A collection of Universal POS tags targeted by the filter.

replacement_mechanism

str or List[str]

"default"

Strategy used to replace targeted text (e.g., replacing with the tag name).

Shannon Filter Configuration ("shannon")

Configures text filtering using information-theoretic metrics calculated from an underlying language model context.

ShannonFilterConfig Parameters

Parameter

Type

Default

Description

threshold

float or List[float]

10

The information surprisal ceiling or floor value used to trigger a mask.

bound

str or List[str]

"upper"

Determines if values above ("upper") or below ("lower") the threshold are masked.

replacement_mechanism

str or List[str]

"default"

Strategy used to replace targeted text.

max_context_length

int

8192

Max token historical window parsed by the LM for context evaluation.

output_mi_values

bool

False

If true, outputs calculated mutual information/surprisal values along with the text.

Linear Scramble Configuration ("scramble-BoW")

Configures a lightweight, framework-free Bag-of-Words shuffling operation.

LinearScrambleConfig Parameters

Parameter

Type

Default

Description

level

str or List[str]

"document"

The text layer boundaries applied to shuffles.
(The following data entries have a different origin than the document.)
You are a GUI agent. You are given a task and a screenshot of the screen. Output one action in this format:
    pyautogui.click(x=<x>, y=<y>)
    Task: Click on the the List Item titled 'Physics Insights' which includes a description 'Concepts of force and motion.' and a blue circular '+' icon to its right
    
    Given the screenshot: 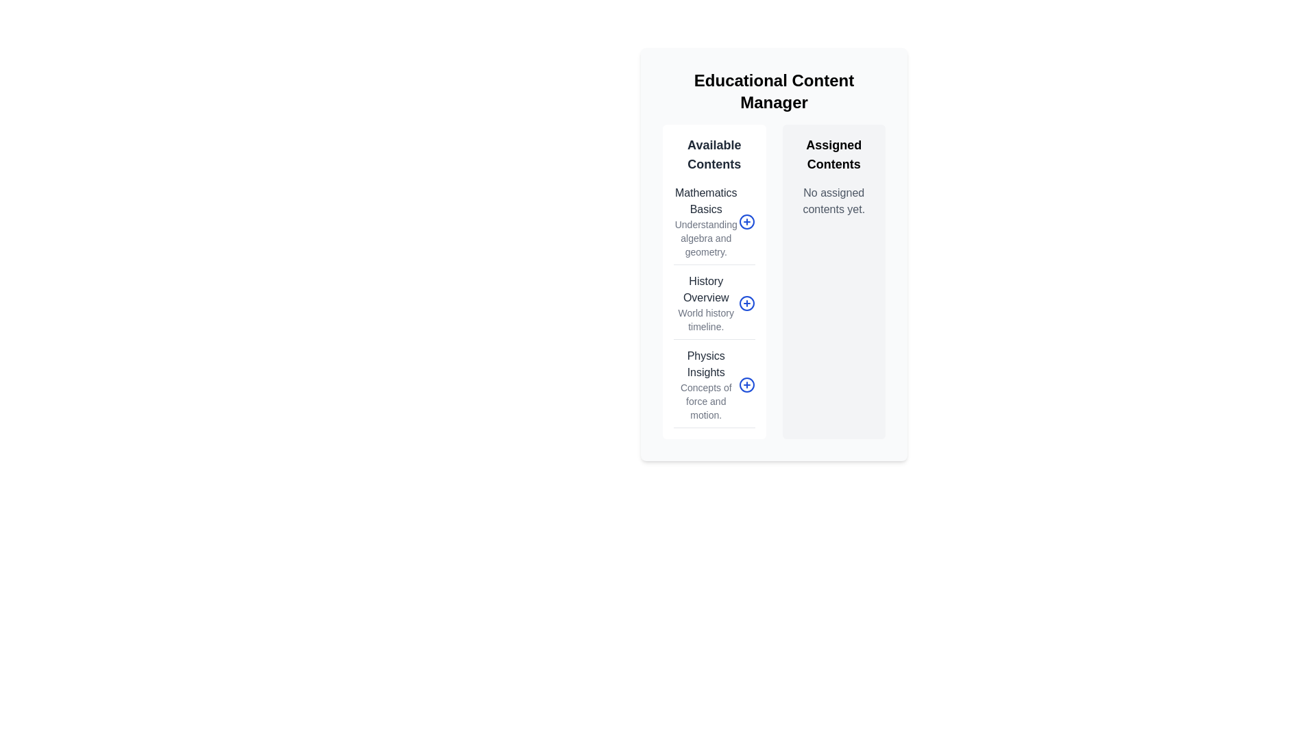 What is the action you would take?
    pyautogui.click(x=714, y=388)
    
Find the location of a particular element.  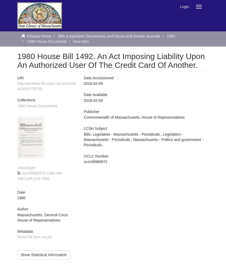

'Date Accessioned' is located at coordinates (98, 78).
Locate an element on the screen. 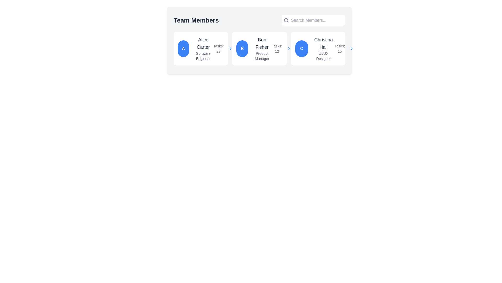  the navigable arrow next to 'Bob Fisher' is located at coordinates (281, 48).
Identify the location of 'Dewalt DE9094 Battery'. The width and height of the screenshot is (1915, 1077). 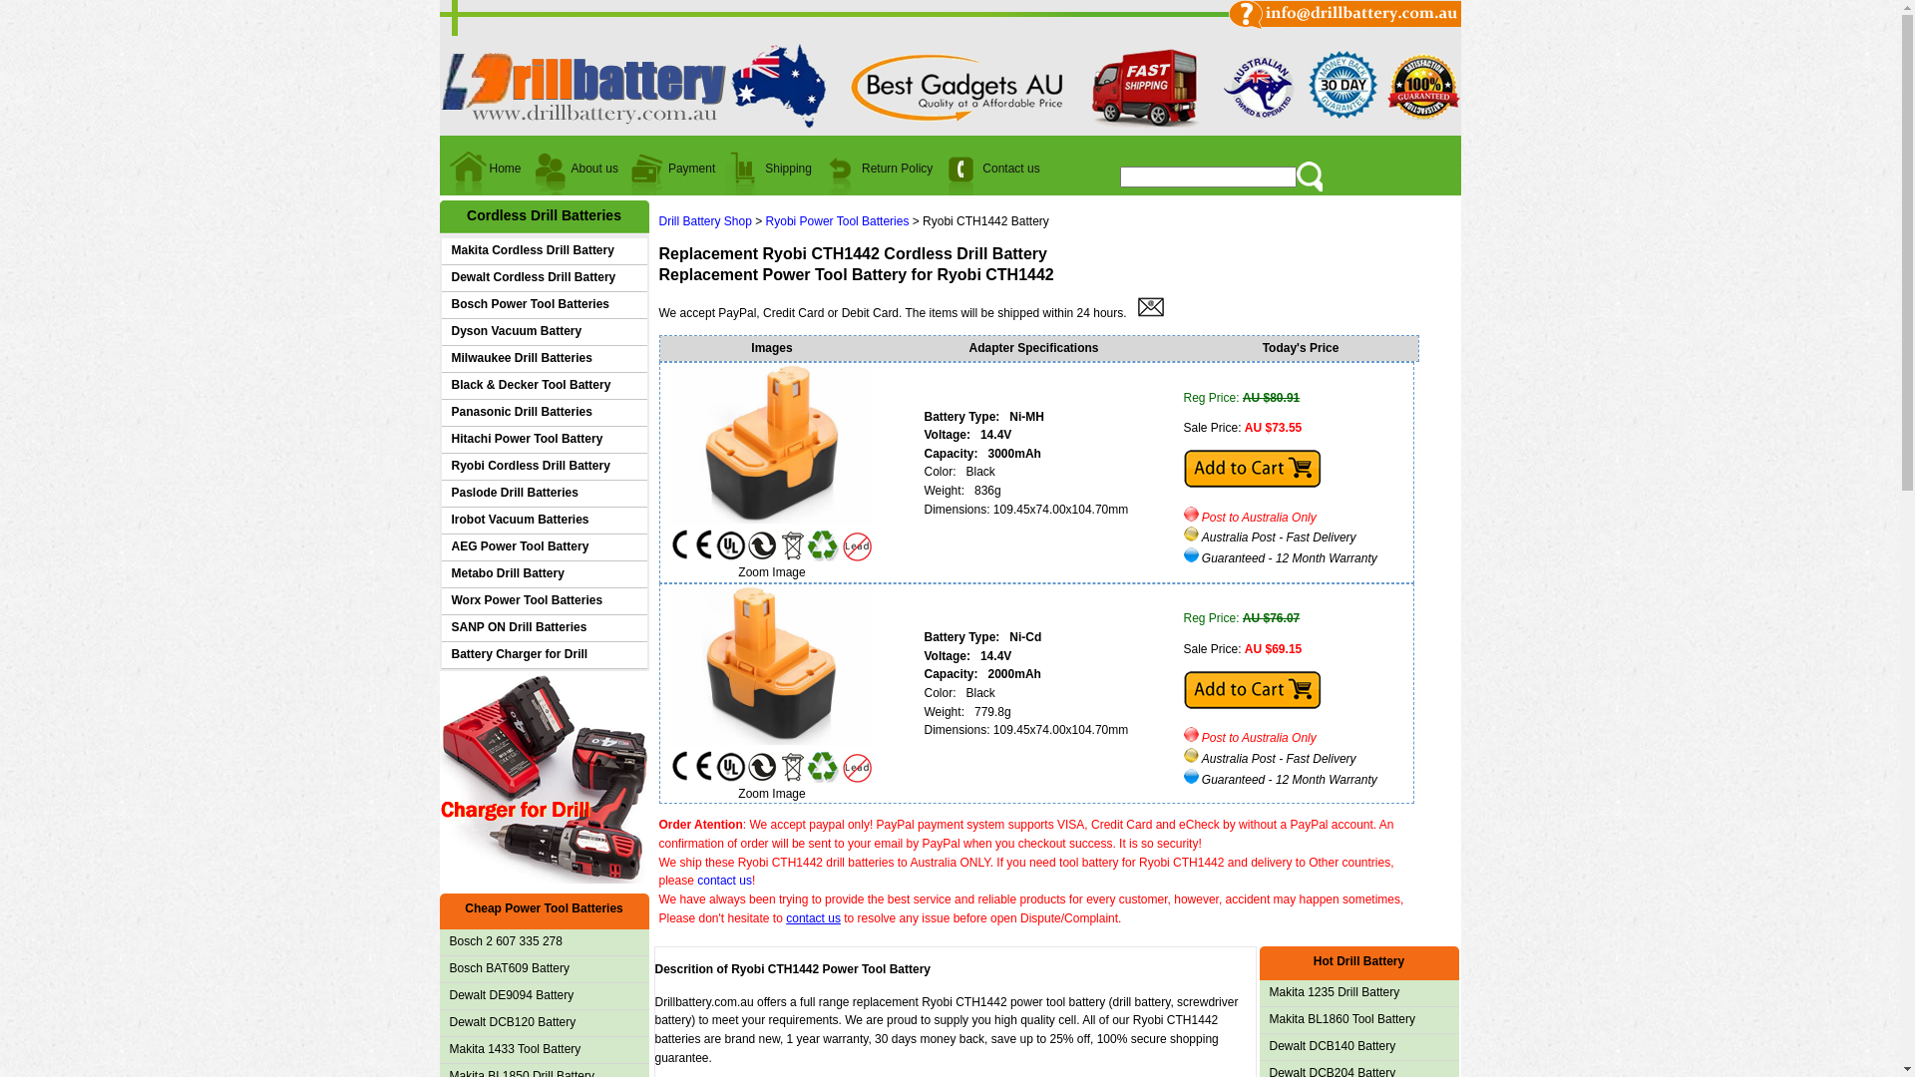
(544, 997).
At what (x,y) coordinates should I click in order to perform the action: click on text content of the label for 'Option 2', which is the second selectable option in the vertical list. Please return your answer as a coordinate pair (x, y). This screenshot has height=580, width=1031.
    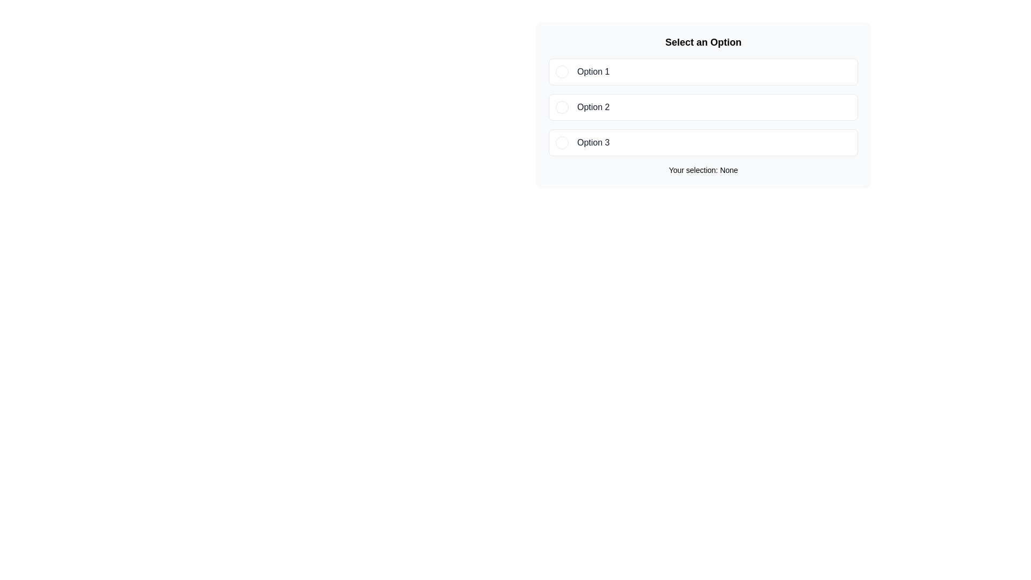
    Looking at the image, I should click on (593, 107).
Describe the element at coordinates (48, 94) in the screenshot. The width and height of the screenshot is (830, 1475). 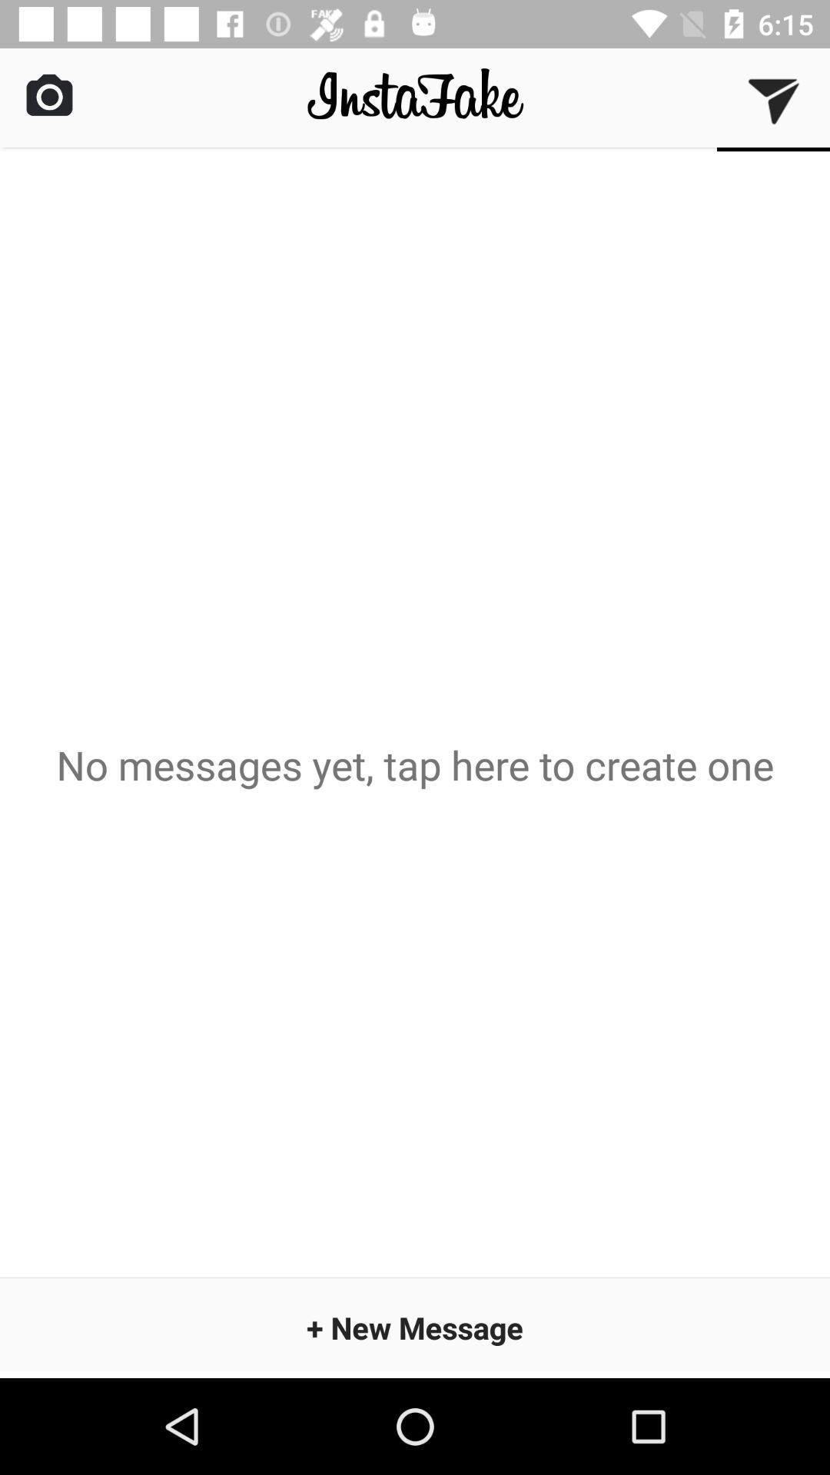
I see `the photo icon` at that location.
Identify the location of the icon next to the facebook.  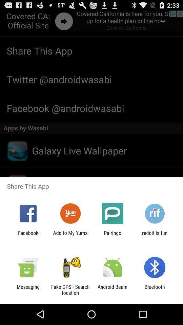
(70, 236).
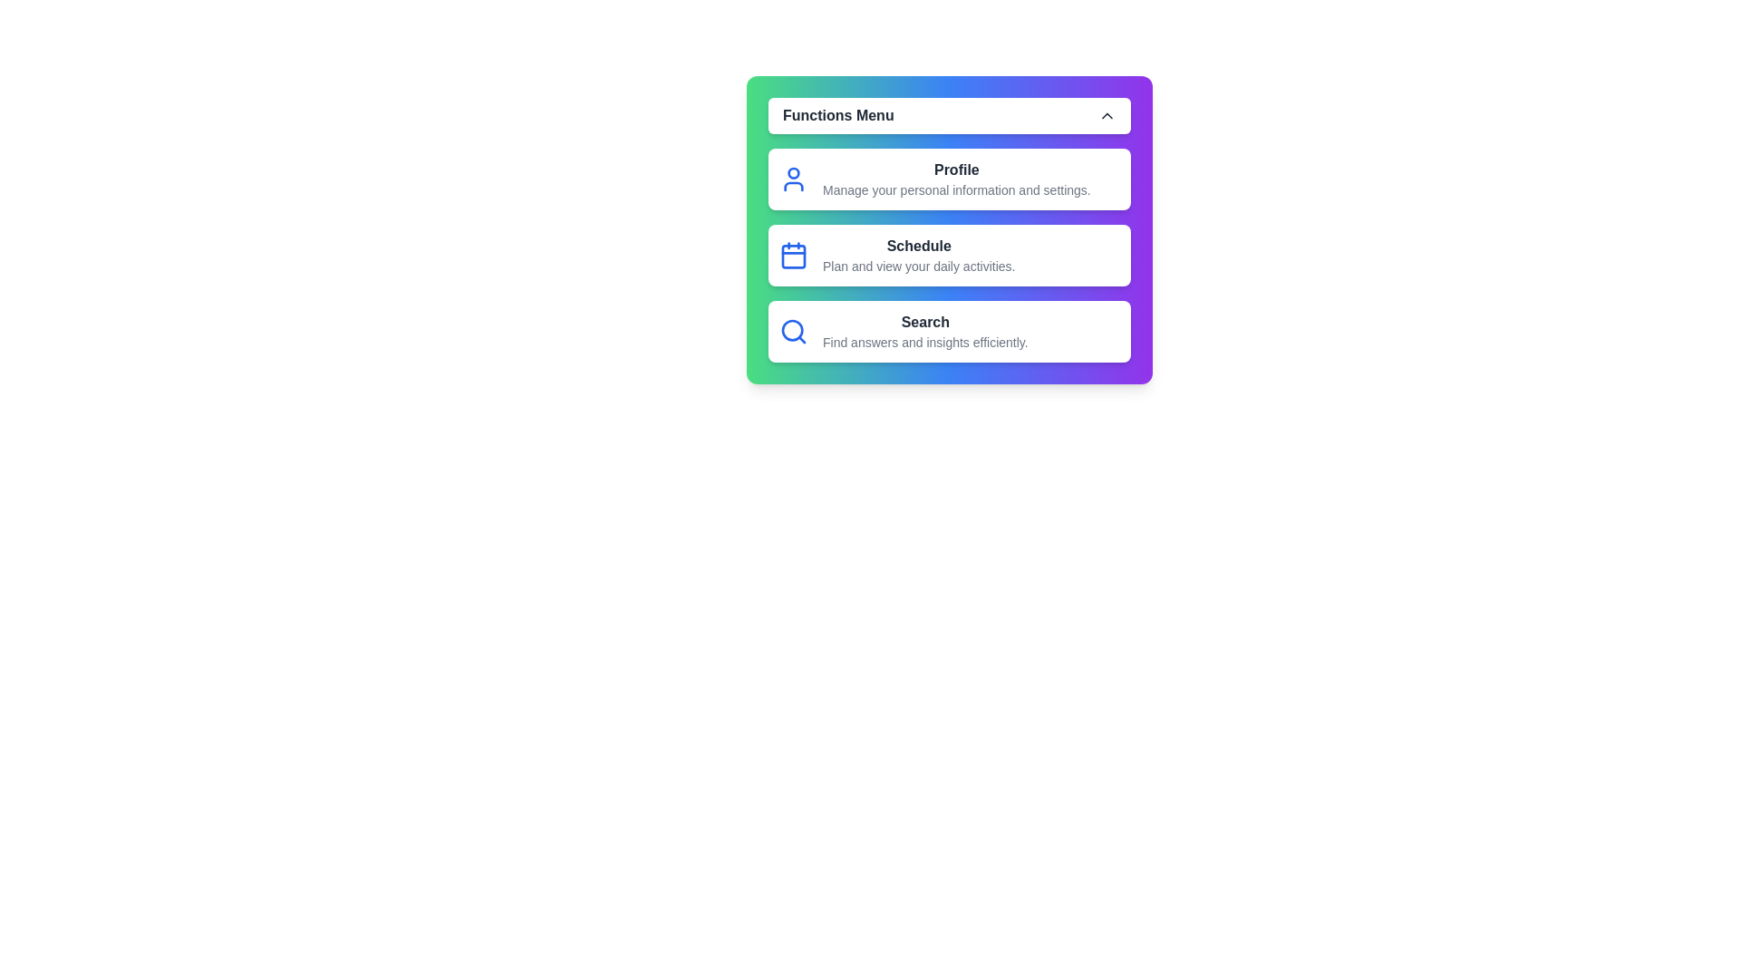 The width and height of the screenshot is (1740, 979). I want to click on the menu item Search to see its hover effect, so click(948, 332).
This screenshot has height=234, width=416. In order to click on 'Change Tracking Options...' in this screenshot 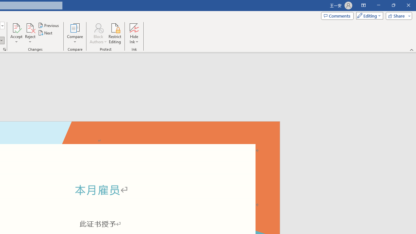, I will do `click(5, 49)`.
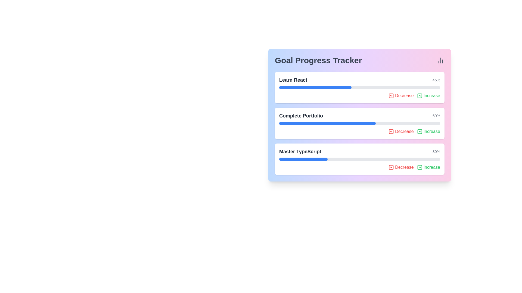  What do you see at coordinates (359, 116) in the screenshot?
I see `the progress information displayed in the 'Complete Portfolio' goal, which currently shows a completion rate of 60%` at bounding box center [359, 116].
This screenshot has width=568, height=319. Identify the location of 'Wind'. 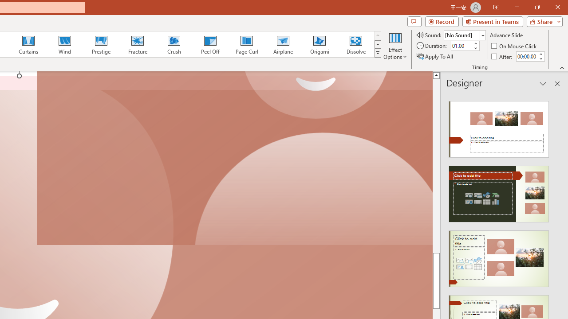
(64, 44).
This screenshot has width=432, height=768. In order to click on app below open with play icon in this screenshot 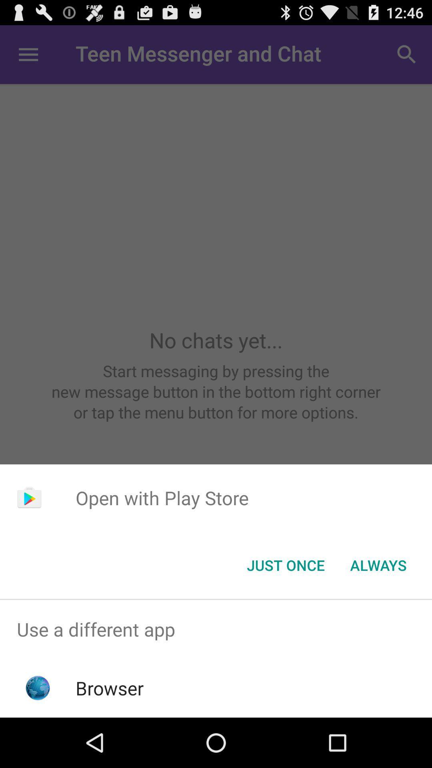, I will do `click(378, 565)`.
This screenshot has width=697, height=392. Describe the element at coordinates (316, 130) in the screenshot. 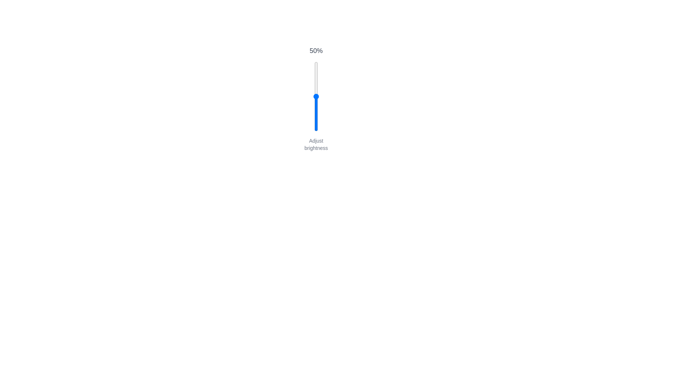

I see `brightness` at that location.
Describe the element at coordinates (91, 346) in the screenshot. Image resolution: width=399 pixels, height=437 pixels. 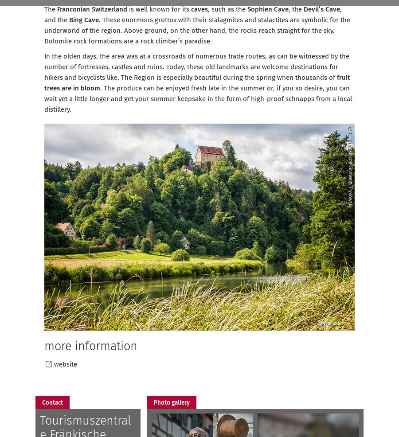
I see `'more information'` at that location.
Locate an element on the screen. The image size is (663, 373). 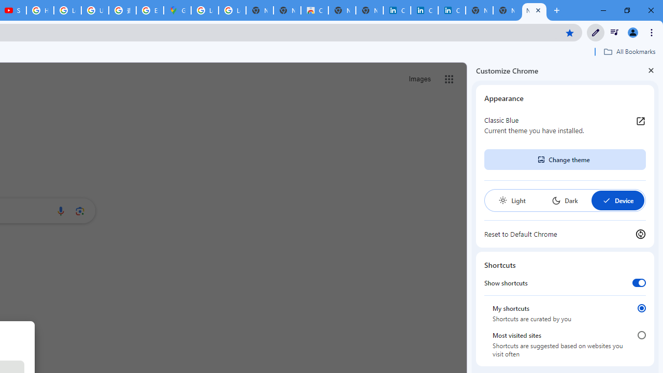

Allowed values are typically "sentence" or "document".

seed

int

DEFAULT_SEED

Pseudorandom generator state seed to guarantee deterministic text layouts.

Hierarchical Scramble Configuration ("scramble-hier")

Configures deep syntactic structural scrambled layouts using dependency trees generated by a spaCy backend.

HierarchicalScrambleConfig Parameters

Parameter

Type

Default

Description

strength

str or List[str]

"strong"

Rearrangement severity settings. Typical options are "weak" (sibling shuffling) or "strong" (sibling shuffling + directional flips).

seed

int

DEFAULT_SEED

Pseudorandom generator seed utilized when scrambling leaf node distributions.

Multi-Obfuscation Feature: For parameters that accept a union type of a single value or a list (e.g., str | List[str]), passing a list of choices will cause TMallet to compute multiple obfuscation passes simultaneously. The result will be returned as a nested dictionary keyed by the options instead of a flat string. This is with the single exception of passing POS tags to the POS filter, as this must be an array and will not automatically provide the result as a dict. If you want to compute multuple obfuscation configurations at once, passing multiple parameters in the single config as an array leads to performance gains as the text is only processed a single time where possible.